> **JOB**: Reproduce the material verbatim from its beginning through the line containing "click(349, 37)", including that line. Omit the pictures from your copy.

--- start of RECORDS TO PROCESS ---

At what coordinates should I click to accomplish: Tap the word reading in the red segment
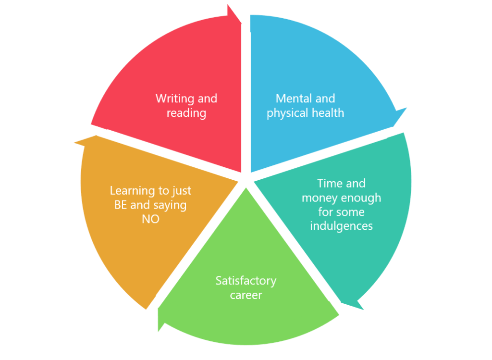coord(186,113)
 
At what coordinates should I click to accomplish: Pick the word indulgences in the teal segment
coord(341,226)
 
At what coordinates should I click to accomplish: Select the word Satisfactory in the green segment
coord(246,280)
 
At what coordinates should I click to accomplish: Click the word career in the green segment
coord(246,295)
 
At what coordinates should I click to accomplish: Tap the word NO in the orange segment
coord(150,220)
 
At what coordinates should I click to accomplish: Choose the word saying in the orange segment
coord(171,205)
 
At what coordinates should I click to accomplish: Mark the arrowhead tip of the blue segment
coord(406,108)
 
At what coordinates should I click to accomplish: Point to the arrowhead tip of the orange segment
coord(74,142)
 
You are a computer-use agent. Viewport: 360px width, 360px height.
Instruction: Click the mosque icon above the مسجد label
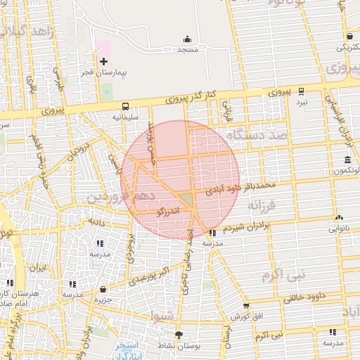click(187, 39)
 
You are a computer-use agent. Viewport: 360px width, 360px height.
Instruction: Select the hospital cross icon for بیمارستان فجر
click(103, 62)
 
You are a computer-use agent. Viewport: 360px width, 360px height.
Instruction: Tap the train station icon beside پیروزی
click(302, 91)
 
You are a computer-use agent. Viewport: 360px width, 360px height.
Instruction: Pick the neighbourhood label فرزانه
click(264, 205)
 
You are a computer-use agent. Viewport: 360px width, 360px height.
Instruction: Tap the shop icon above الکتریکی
click(349, 37)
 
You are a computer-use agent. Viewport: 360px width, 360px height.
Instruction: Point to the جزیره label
click(105, 300)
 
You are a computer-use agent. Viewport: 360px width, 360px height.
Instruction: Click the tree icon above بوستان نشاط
click(179, 335)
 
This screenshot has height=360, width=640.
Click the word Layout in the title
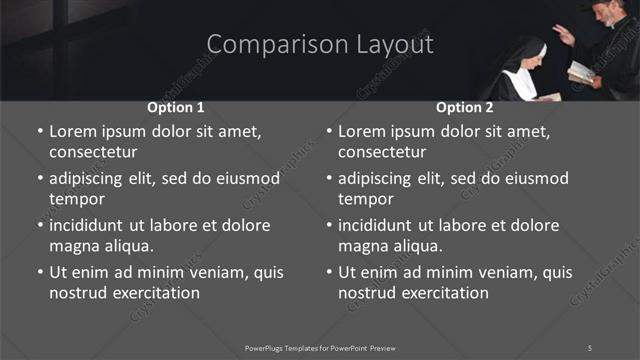point(396,45)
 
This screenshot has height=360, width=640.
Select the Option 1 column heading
point(176,107)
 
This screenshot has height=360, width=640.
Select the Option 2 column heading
point(465,107)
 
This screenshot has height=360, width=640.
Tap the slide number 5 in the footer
point(590,348)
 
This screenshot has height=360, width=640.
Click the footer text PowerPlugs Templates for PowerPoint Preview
point(320,348)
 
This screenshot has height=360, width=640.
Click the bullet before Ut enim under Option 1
point(39,272)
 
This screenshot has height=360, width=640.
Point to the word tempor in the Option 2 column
point(366,199)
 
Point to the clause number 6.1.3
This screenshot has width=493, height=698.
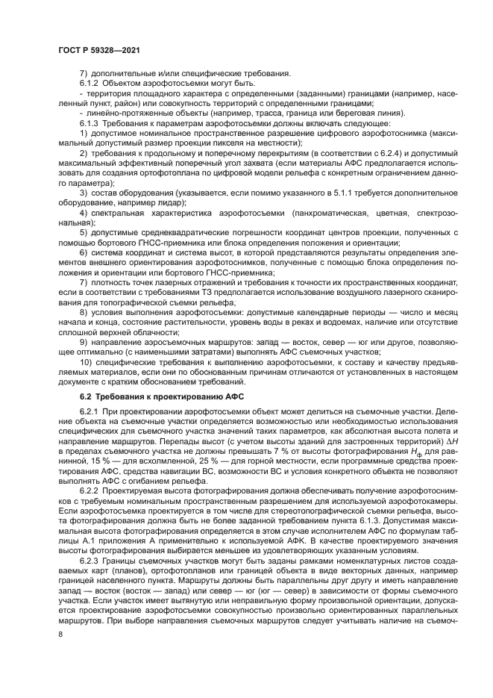(90, 122)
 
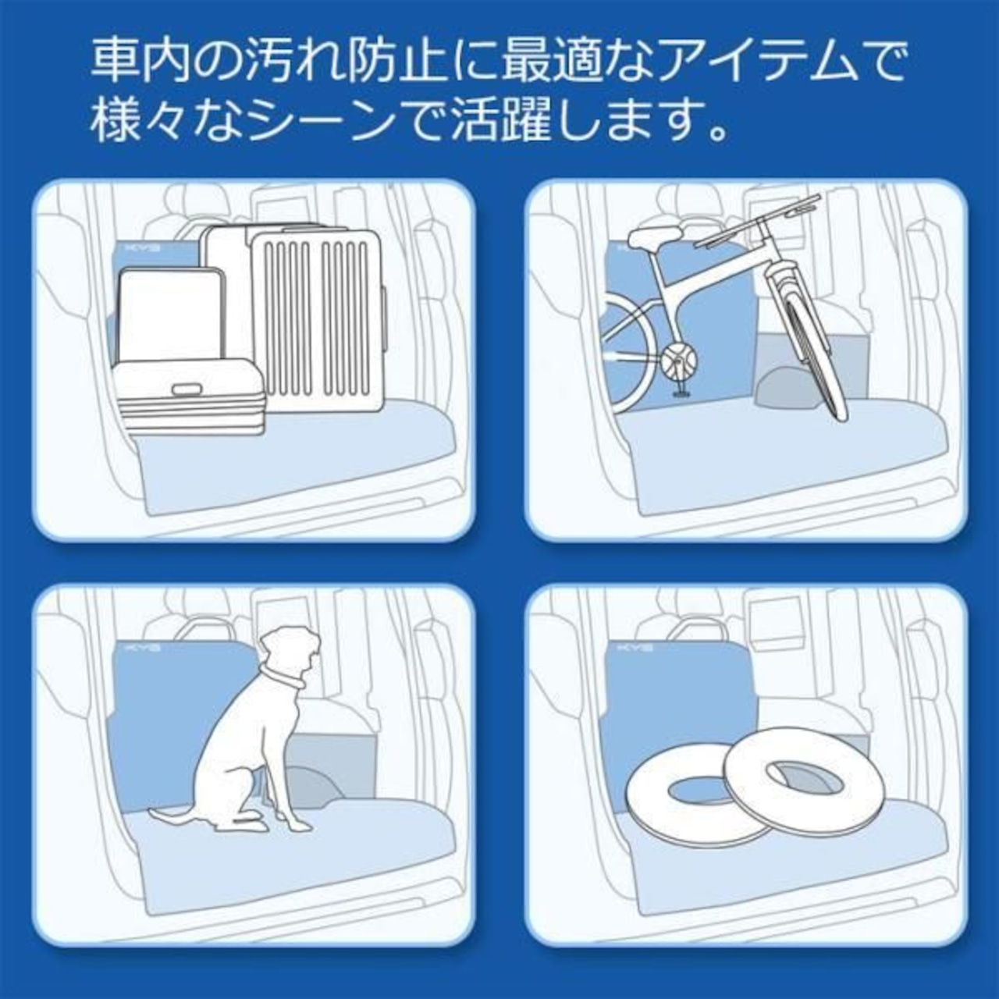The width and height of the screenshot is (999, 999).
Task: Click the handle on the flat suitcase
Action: click(x=186, y=389)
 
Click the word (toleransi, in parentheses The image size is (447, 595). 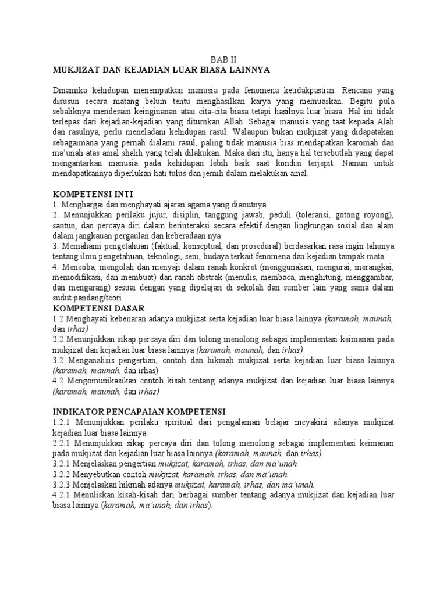[319, 215]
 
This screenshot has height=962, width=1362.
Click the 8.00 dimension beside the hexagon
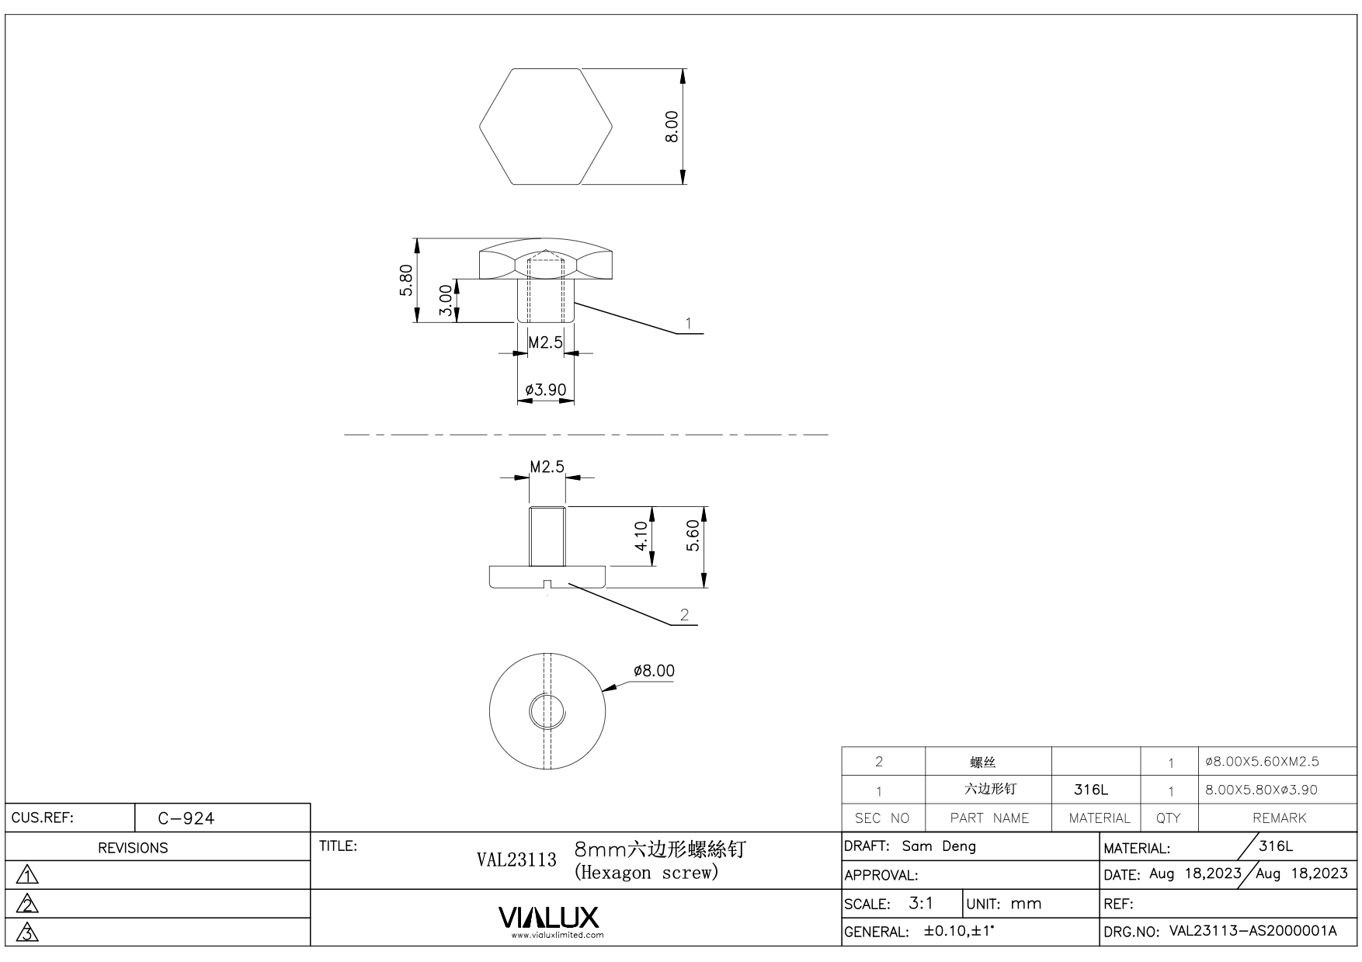(x=672, y=127)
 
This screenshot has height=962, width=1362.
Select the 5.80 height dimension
(x=405, y=280)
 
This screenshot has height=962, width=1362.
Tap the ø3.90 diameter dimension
(x=545, y=390)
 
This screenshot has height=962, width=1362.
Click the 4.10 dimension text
(x=641, y=536)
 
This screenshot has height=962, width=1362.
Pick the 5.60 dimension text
(x=693, y=536)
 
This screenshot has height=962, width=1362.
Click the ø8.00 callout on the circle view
(x=654, y=671)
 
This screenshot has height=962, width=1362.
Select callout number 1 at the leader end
(x=688, y=323)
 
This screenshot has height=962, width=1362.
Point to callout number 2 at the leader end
(x=684, y=615)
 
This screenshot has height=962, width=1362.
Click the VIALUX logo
(x=548, y=918)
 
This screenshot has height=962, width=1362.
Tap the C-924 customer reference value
(x=186, y=818)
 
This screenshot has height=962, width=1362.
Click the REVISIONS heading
(x=133, y=848)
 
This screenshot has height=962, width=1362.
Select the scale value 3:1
(x=921, y=903)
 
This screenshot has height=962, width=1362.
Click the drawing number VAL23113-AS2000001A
(x=1253, y=931)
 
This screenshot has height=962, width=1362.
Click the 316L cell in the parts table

--- end of RECORDS TO PROCESS ---

> **FINAL RESULT**:
At what coordinates should I click to accomplish: Tap the word reading in the red segment
coord(186,113)
 
At what coordinates should I click to accomplish: Pick the word indulgences in the teal segment
coord(341,226)
 
At what coordinates should I click to accomplish: Select the word Satisfactory in the green segment
coord(246,280)
 
At what coordinates should I click to accomplish: Click the word career in the green segment
coord(246,295)
 
At what coordinates should I click to accomplish: Tap the word NO in the orange segment
coord(150,220)
 
At what coordinates should I click to accomplish: Choose the word saying in the orange segment
coord(171,205)
 
At what coordinates should I click to accomplish: Mark the arrowhead tip of the blue segment
coord(406,108)
 
At what coordinates should I click to accomplish: Point to the arrowhead tip of the orange segment
coord(74,142)
 
You are a computer-use agent. Viewport: 360px width, 360px height.
Instruction: Click the mosque icon above the مسجد label
click(187, 39)
 
You are a computer-use agent. Viewport: 360px width, 360px height.
Instruction: Select the hospital cross icon for بیمارستان فجر
click(103, 62)
 
You are a computer-use agent. Viewport: 360px width, 360px height.
Instruction: Tap the train station icon beside پیروزی
click(302, 91)
 
You are a computer-use agent. Viewport: 360px width, 360px height.
Instruction: Pick the neighbourhood label فرزانه
click(264, 205)
 
You are a computer-use agent. Viewport: 360px width, 360px height.
Instruction: Tap the shop icon above الکتریکی
click(349, 37)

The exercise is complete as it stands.